15/01/2020

Hungary book last main round ticket; world champions Denmark bow out

GROUP E REVIEW: In a match that had both Denmark and Hungary’s main round fate on the line, Hungary took a 24:18 victory, securing the final place in the EHF EURO 2020 main round and handing Denmark an early exit

Bence Banhidi was critical to Hungary's defeat of Iceland, scoring eight goals. Photo © Anze Malovrh / kolektiff

Hungary decided their own fate as well as that of the world champions Denmark with a 24:18 win over Iceland to end their preliminary round campaign in Malmö on Wednesday night.

The result meant that Hungary not only took the last main round place at the EHF EURO 2020, but that they topped group E and will take two points to the main round, while Iceland will carry zero.

After Iceland controlled the latter stages of the first half, Hungary allowed Iceland only six goals in the second period. They were in complete control as they ended Denmark’s dreams and booked their first main round berth since 2016. 

  • Hungary join Iceland as the second group E team in the main round following an incredible turnaround – from a three-goal half-time deficit to a 24:18 victory
  • Hungary will take two points to the main round, while Iceland begin their campaign in the next stage with zero
  • Hungary line player Bence Banhidi top scores with eight goals for his side, while goalkeeper Roland Mikler records 14 saves at 44 per cent and receives the Grundfos Player of the Match award
  • Iceland backs Aron Palmarsson and Alexander Petersson both pass the 100-goal mark at EHF EUROs during the match

GROUP E

Iceland vs Hungary 24:18 (12:9)

Both Iceland and Hungary had strong motivation coming into the match – Iceland wanted to ensure they would carry points into the main round, while Hungary aimed to secure group E’s second place in the next stage. Hungary’s motivation provide stronger.

After they fell behind in the first half, a great opening to the second period, with line player Bence Banhidi the danger man, saw Hungary bring the match back to level – and from there, they capitalised on the momentum and steamrolled to victory.

Iceland’s attack struggled through the opening minutes and only captain Gudjon Valur Sigurdsson was able to find the goal early on. It took until after the five-minute mark for the left wing to strike, and Hungary had scored three unanswered goals before Iceland made their way onto the score board.

Hungary goalkeeper Roland Mikler had a stellar start, saving the first three shots against him, including a penalty. Mikler maintained a 60 per cent save rate before a timeout called by Iceland coach Gudmundur Gudmundsson in the 10th minute changed everything – after the pause, his team’s attack fell into place and a 4:0 run for the Nordic side was the result.

While only Sigurdsson could score previously, Iceland’s greatest weapon quickly became their back line. After the 10-minute mark, left back Aron Palmarsson notched up four goals before half-time. His counterpart on the right side, Alexander Petersson, scored two, and the two combined for three assists. With their second goals, both Palmarsson and Petersson reached a total of 100 at EHF EURO events.

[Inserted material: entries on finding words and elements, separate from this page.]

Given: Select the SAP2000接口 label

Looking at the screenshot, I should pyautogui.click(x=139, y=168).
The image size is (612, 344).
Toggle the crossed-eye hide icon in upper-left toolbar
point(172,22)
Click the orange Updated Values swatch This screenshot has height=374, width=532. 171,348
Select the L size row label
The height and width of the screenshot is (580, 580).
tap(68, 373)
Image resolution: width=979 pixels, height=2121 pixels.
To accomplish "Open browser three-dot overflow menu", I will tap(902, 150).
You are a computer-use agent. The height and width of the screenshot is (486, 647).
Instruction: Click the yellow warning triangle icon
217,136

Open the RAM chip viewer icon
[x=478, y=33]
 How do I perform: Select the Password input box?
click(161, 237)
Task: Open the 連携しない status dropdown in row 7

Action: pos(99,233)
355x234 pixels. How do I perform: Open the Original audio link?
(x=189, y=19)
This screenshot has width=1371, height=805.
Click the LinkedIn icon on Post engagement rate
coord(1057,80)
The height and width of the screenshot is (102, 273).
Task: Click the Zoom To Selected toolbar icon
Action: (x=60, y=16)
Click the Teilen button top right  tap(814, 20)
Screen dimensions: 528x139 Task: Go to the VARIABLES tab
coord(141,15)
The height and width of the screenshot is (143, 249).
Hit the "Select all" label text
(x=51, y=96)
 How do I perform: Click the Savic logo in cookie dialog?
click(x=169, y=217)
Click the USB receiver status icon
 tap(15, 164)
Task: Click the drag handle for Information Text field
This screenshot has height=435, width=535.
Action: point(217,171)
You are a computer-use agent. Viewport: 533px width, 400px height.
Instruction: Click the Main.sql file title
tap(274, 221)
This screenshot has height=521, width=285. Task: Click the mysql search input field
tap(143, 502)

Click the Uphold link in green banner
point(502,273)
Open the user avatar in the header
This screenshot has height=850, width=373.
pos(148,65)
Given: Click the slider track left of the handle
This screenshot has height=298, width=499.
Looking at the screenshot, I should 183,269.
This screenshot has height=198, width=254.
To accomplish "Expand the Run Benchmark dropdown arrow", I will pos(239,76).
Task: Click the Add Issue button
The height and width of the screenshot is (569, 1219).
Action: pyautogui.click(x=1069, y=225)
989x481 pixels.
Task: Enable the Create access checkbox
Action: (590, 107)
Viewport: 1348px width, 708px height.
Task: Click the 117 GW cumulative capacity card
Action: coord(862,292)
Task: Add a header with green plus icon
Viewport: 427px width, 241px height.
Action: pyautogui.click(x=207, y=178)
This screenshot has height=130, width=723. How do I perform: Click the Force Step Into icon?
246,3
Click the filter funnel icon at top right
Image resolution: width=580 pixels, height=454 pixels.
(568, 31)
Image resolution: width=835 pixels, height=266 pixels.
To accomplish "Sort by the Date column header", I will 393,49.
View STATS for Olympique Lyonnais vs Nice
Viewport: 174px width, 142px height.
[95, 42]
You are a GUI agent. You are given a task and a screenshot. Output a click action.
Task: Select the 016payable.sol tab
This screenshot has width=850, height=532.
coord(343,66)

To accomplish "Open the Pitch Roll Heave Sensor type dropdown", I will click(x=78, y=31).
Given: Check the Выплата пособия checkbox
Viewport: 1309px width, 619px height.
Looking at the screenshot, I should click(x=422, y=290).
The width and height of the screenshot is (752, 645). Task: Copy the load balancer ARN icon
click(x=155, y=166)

Keeper Bjorgvin Pall Gustavsson also came into the game stronger, and Iceland’s defence began to force turnovers. Iceland opened an advantage as clear as five goals, 11:6, with just over five minutes until half-time.  

The later parts of the first half had made it appear Iceland were on the path to victory, but in the second period combinations from the back court into line player Bence Banhidi saw Hungary equalise. Banhidi contributed five of Hungary’s six goals in the first 10 minutes of the second period, and with a 90km/h shot from the line, he drew the game level, 15:15.

From that point it was a nervous situation for Iceland – but even more so for Denmark, whose main round fate rested on a win for the Nordic side. The world champions could only watch as Hungary took the game from level to a three-goal distance in their favour, 20:17, as the final 10 minutes began.

When Gudmundsson called his final time out in minute 57, Hungary held a 23:18 lead, and it was clear both Iceland and Denmark needed a miracle that would not come.

Hungary right back Zsolt Balogh said afterwards the noise from the arena, largely in support of Iceland, had motivated his team to perform.

“Of course we believed every second that we can win the game. I am really proud of what we showed in the second half, we were amazing on the court and with this team, with these teammates, I think anything is possible, we can go far in this tournament," he said.